Y por ese bofetón, tal vez la canción fluía tan fácilmente. Porque, por primera vez en muchísimo tiempo, pedía disculpas sinceramente.

Y la piel no se le caía a cachos.

4 de febrero de 2011

Uno no se puede fiar ni de una persiana.

Había noches en las que, tumbado en la cama, hasta las mismas lavadoras sentían envidia de él. Las sabanas, por el contrario, parecían cogerle manía poco a poco al quedar enredadas, arrugadas, empapadas y a veces desperdigadas por la cama o, en las peores horas, en el suelo.

Las persianas, dulces ellas, trataban de tranquilizarle con su suave tintineo, mientras que la robusta puerta marrón se movía y chirriaba tratando de llamar la atención de sus amigas, las azules paredes, que contemplaban sorprendidas y algo cohibidas la desesperación del chico. Las noches dejaban de ser horas de descanso para pasar a inyectar angustia a sus horas. La habitación se convertía, seguramente sin desearlo, en su silenciosa confidente, inerte pero cuidadosa.

En esas ocasiones se sentía terriblemente observado y despojado de su intimidad, y su mente, embotada, comenzaba a divagar como si el alcohol hubiese alterado la sangre del chico.

Lo cierto era que siempre había colocado al mismo nivel tanto a médicos de bata blanca como a carteros de motos amarillas. Tanto destinatarios como remitentes estaban condenados a sufrir el abandono de la justicia y la compasión de ambos oficios.
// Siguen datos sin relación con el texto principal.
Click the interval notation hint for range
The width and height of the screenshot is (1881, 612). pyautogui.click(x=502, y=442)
No entendía como las cantantes de Ópera se atrevían a alzar la voz hasta llegar a una nota que seguramente dañase el oído y la moral de una persona no elegida al azar. Ni como los bigotes antiguos podían cambiar tanto el rostro de un hombre. Ni como las serpientes se atrevían a asfixiar a un roedor que caminaba confiadamente por la selva del amor. No entendía el griego, ni el francés, ni el latín, ni lo directo que podía llegar a ser un director de Ópera y amante de las serpientes, o lo indirecto que parecía ese ratón.
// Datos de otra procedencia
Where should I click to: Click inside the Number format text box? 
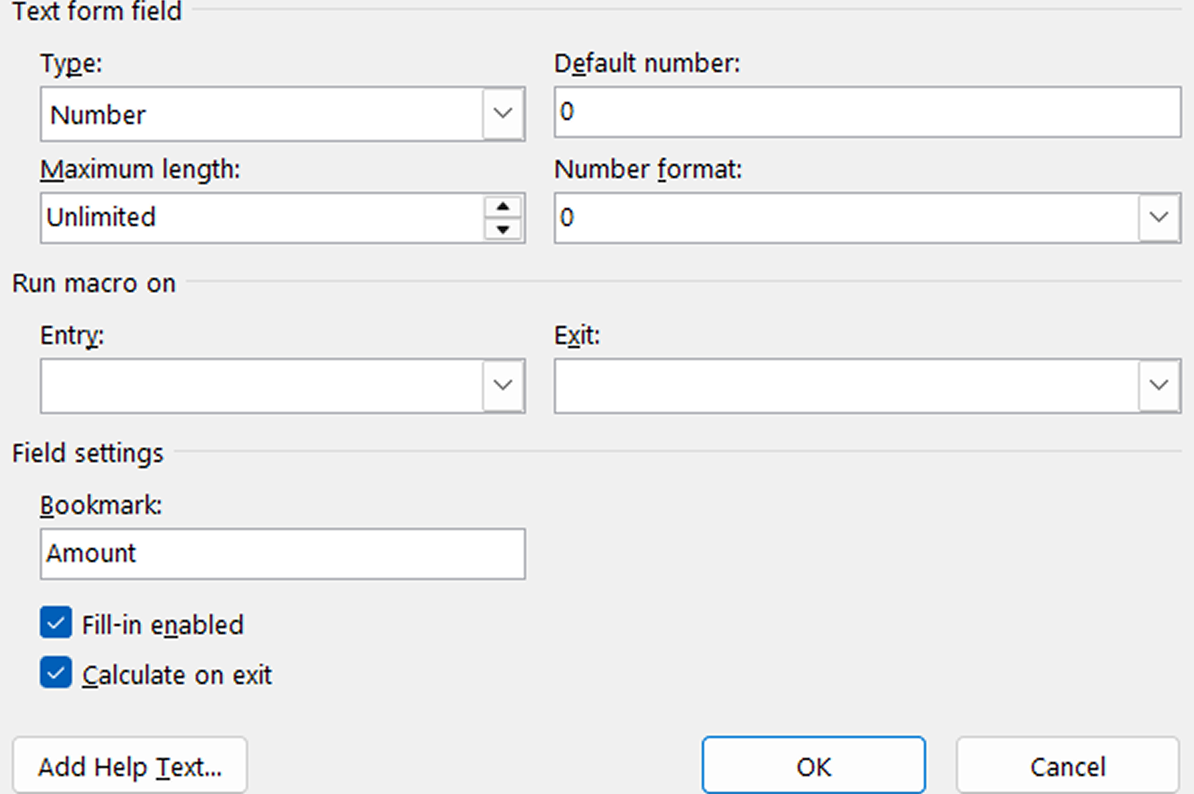pyautogui.click(x=846, y=217)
Tampoco entendía como los escritores de historias increíbles podían morir de tuberculosis, o de amor. Ni por qué. No entendía por qué canciones desconocidas hasta hace poco ahora podían llegar a resultar tan violentamente desagradables. Ni por qué sus dedos se crispaban al imaginar. Ni como pudo Bruto traicionar a su padre adoptivo.

No entender tantas cosas le daba dolor de cabeza, y le hacía pensar lo estúpido que tenía que ser para no entenderlo todo. Más rabia, y vuelta a empezar. Y es que era poco probable que un cualquiera pudiese comprender una mínima parte de las piezas oxidadas del mecanismo escacharrado que no superó las pruebas de fábrica. No entender, no, eso lo podía hacer mucha gente. Comprender, que es entender y compartir.

-¡Estoy hasta los cojones! ¡Iros todos a la mierda! -blasfemaba Matt revolcándose en la cama -¡Sois todos una panda de gilipollas! ¡Joder!

La persiana se abrió de golpe, y la luz tímida de primera horas de la mañana inundó la habitación. El chico miró con resentimiento a su persiana azul, y decidió despejarse un rato. Correr, desahogarse, esas cosas. Así que sacó su vieja bicicleta roja del cuarto de invitados, comprobó las ruedas y abrió la puerta para largarse. Antes de salir miró atrás.

-Me dejo las llaves, el tabaco y ... -trató de recordar.

Bajó las escaleras corriendo, con la bicicleta cargada sobre su hombro.

¿Qué demonios sería cualquier chico sin una mínima parte de principios?